Reconstruct the unit’s core mechanisms — token-for-token prefix matching, the write/read economics, TTL choice, the ordering rule, and silent prefix poisoning — without looking back at the lesson.
- 01Why is prompt caching positional rather than semantic, and what does that imply for prompt design?
- 02Walk through the write/read economics and how the break-even falls out.
- 03How does the TTL work, when does the 1-hour tier earn its 2x premium, and how do you reason about the break-even between tiers?
- 04What is the minimum cacheable length, and what is the dangerous thing about hitting it?
- 05Explain silent prefix poisoning: how a single careless edit 10x's the input bill with no error.
- 06What are the cache breakpoints, and why do people stack them on a long layered prompt?

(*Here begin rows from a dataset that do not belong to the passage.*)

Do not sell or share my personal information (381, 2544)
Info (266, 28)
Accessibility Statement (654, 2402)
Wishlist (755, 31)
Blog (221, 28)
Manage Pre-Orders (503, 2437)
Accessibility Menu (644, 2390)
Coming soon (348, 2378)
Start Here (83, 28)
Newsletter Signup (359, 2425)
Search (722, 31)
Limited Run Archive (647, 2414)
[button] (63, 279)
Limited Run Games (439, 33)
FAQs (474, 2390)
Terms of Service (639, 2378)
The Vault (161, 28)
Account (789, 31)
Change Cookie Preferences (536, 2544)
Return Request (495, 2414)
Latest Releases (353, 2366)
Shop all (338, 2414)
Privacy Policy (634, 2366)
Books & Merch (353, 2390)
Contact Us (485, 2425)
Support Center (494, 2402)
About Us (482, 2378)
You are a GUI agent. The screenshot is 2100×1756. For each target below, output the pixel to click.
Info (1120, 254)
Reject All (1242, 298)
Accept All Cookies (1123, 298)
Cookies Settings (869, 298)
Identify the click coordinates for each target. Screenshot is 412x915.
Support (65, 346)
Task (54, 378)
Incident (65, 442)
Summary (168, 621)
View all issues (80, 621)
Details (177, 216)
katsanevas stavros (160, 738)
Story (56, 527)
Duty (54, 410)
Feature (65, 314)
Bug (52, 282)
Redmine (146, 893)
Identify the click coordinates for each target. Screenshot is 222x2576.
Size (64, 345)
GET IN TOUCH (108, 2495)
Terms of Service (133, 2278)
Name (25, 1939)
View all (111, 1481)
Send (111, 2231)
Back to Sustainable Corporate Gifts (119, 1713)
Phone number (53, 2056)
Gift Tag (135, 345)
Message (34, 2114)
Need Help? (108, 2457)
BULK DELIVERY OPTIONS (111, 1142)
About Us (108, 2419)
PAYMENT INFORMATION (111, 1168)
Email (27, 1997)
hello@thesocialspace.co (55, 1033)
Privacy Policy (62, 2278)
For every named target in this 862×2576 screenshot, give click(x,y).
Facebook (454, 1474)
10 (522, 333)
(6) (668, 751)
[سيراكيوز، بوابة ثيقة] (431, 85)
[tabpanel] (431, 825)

If you could reconstruct each answer from memory, you hold the unit’s spine: matching is positional and token-for-token from position zero, so stable content goes first and volatile last with the breakpoint on the final unchanging block. You pay 1.25x once and 0.1x per read, so caching wins after the first re-read inside the TTL — 5 minutes by default, 1 hour for bursty gaps. Below the model’s minimum cacheable length nothing caches, silently. And the production failure mode is always prefix poisoning near token zero, visible only in the usage block.